**WHAT THIS EXERCISE ASKS**
A. According to the essay on the belly button theory of economics, which grocery companies are trying to cut their workers' wages and health benefits?
B. Put the part of the listing that opens with the line containing "Where should I click to: Click the 30" and closes with the line containing "Action: (x=115, y=333)", both of those lines included, into a numbered list with blank lines left out.

**SELECTION**
____________________
Call it the belly button theory of economics, if you will.  Every one knows there are two types of umbilicals: innies and outies.  Well, when all is said and done, all complexities aside, doesn’t one’s economy simply break down into what comes IN and what goes OUT?

 

Let’s talk about the ordinary working person.  She earns from her job (IN), and she meets her needs and pleasures by making purchases (OUT).  The well-being of her “economy” depends upon there being at least enough IN to take care of all the OUT.

 

One might be tempted to say that both are equally important, that is income (IN) and the cost of things (OUT).  Here is where I would argue that many economists miss the boat.  I believe that what one does through her work to acquire the means to live (IN) is fundamental, whereas the cost of things (OUT), while important, is secondary.  Think of is this way.  If you are unemployed you sure appreciate a good bargain, but what you really need is a good job.

 

There can also be a “dialectic” relationship between IN and OUT.  Take health care.  It is something we purchase (an OUT).  However, for millions of Americans, their health care comes as a benefit attached to their work (an IN).  In other words, health insurance as a benefit is an IN that offsets the cost of health care, an OUT.

 

That is why I believe it is so important for all working people that in the current labor dispute that grocery giants — Safeway, Vons, Ralph’s and Albertsons — do not succeed in their efforts to cut drastically the wages (IN) and health benefits (IN) of their workers.  They argue that this is necessary in order to compete with the Wal-Mart super stores, who pay their workers substantially less in wages and benefits (cf. Nickel and Dimed, Barbara Ehreneich’s classic study where she tried over a large period of time and failed to be able to live on Wal-Mart wages).  Wal-Mart does this by keeping its prices (OUT) lower than anyone else.  Interestingly, and here is that dialectic at work again, Wal-Mart is able to offer such low prices (OUT) by pressuring its suppliers to cut labor costs (their workers’ IN) in order to provide Wal-Mart with its goods at cut rate prices.
____________________
**DATA SHOWN**

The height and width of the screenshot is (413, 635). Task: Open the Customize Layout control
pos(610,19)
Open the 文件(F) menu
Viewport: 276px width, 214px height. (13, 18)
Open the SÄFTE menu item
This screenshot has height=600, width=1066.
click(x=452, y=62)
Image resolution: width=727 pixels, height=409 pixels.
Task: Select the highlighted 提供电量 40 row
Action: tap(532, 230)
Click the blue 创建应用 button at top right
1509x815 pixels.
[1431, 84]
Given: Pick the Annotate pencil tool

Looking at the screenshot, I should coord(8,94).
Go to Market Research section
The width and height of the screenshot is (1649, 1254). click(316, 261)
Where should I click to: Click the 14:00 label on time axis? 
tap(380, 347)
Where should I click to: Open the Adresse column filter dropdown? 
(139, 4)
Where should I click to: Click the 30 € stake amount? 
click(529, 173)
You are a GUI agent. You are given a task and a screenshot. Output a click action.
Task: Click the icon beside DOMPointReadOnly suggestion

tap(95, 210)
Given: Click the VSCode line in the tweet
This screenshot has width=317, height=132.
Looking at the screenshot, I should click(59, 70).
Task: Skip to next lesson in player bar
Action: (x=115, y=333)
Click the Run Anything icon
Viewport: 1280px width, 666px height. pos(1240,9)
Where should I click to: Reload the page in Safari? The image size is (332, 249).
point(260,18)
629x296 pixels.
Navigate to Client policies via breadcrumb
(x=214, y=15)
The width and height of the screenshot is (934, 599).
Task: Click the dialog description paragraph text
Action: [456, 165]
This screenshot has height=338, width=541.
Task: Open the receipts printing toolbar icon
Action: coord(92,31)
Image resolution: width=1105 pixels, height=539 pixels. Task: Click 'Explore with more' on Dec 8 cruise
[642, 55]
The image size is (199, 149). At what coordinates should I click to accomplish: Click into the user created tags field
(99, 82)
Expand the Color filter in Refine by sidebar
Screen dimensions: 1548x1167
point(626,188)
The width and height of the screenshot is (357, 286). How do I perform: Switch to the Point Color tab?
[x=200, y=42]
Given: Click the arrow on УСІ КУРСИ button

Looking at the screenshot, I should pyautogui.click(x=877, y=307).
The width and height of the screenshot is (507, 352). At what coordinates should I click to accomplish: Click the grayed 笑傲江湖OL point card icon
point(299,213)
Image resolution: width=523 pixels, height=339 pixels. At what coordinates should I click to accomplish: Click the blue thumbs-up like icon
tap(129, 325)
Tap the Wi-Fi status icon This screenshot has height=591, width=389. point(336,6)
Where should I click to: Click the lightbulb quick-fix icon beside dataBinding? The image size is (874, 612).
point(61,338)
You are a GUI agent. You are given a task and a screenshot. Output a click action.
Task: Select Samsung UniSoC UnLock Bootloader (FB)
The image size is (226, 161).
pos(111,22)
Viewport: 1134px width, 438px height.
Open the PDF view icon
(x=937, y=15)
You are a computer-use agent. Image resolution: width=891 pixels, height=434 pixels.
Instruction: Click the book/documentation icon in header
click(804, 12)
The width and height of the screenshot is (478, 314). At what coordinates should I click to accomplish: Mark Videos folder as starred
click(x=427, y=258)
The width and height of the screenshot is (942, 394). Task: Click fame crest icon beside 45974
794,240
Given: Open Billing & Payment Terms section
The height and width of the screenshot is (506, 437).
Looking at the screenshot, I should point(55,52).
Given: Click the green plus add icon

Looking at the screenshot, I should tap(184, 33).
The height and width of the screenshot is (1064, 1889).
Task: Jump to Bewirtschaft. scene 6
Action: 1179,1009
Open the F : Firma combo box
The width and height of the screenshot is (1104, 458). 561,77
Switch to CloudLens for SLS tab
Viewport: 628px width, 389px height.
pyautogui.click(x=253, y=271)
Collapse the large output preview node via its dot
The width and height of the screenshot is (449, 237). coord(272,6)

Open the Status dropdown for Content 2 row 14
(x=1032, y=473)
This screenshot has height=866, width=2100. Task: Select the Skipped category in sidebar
____________________
**OUTPUTS FOR THE TASKS**
A. Safeway, Vons, Ralph's and Albertsons.

B.
1. Where should I click to: Click the 30 € stake amount? 
2. click(529, 173)
3. You are a GUI agent. You are given a task and a screenshot. Output a click action.
4. Task: Click the icon beside DOMPointReadOnly suggestion
5. tap(95, 210)
6. Given: Click the VSCode line in the tweet
7. This screenshot has width=317, height=132.
8. Looking at the screenshot, I should click(59, 70).
9. Task: Skip to next lesson in player bar
10. Action: (x=115, y=333)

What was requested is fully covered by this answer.